Packer saved the literary aspirations for other aspects of the book, and those work less well. The Unwinding consciously mimics John Dos Passos’s USA Trilogy, the three novels he published between 1930 and 1936. Dos Passos interweaved the stories of his more proletarian subjects with biographies of some well-known Americans. Packer does the same here, mixing in short profiles of figures from Newt Gingrich to Elizabeth Warren to PayPal co-founder Peter Thiel, who comes across as an utter monster, with his desire to live to about age 180 (I’m not joking) and his contempt for people not motivated by money. Packer also borrows Dos Passos’s device of interposing, every 50 or 80 pages, selected newspaper and magazine headlines of momentous events of the era.

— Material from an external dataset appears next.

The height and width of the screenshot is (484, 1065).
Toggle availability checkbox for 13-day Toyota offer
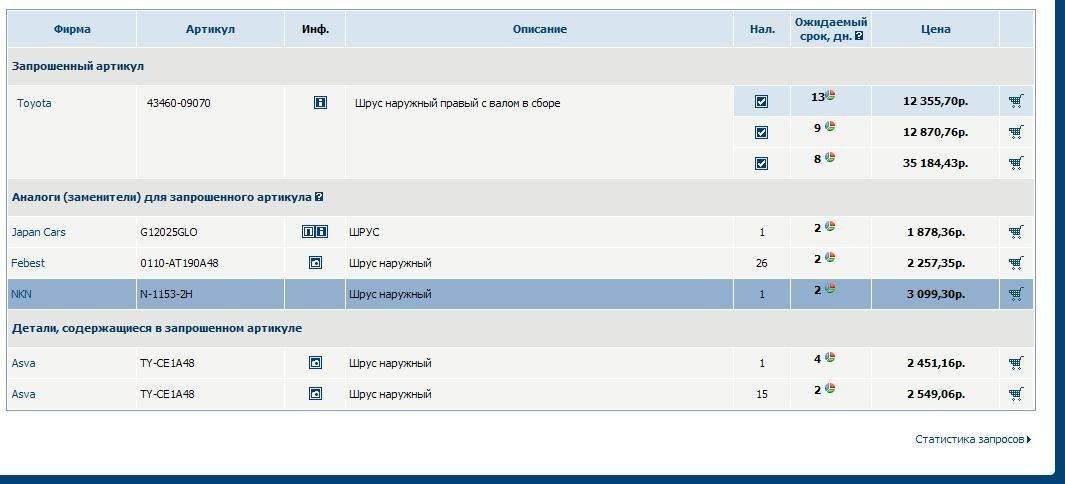(761, 102)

These elements don’t add that much to The Unwinding. Packer’s intention with these portraits is uncertain. It can’t help but feel as if there is a kind of randomness to his selection of characters, and he makes less effort than he might have in the writing to justify why he chose this person and not that one. Dos Passos’s technique was original in his time but is less so in ours.

There’s another difference, which is perhaps more instructive. In the 1930s, Dos Passos wasn’t yet the right-winger he became in the 1950s, but he was becoming a curmudgeonly ex-leftist with a broad libertarian streak who opposed big business and big government. Packer has more heart than that. In this sense he may have limited himself a bit by hewing quite so closely to a template that slightly disserves what I take to be his goal in writing this book. That goal is to tell us that our civic culture has been ravaged from the top down, and the ravaging has ensnared millions of imperfect but hard-working people. The Unwinding communicates that with passion and authority. I hope the people who need to read this book do so.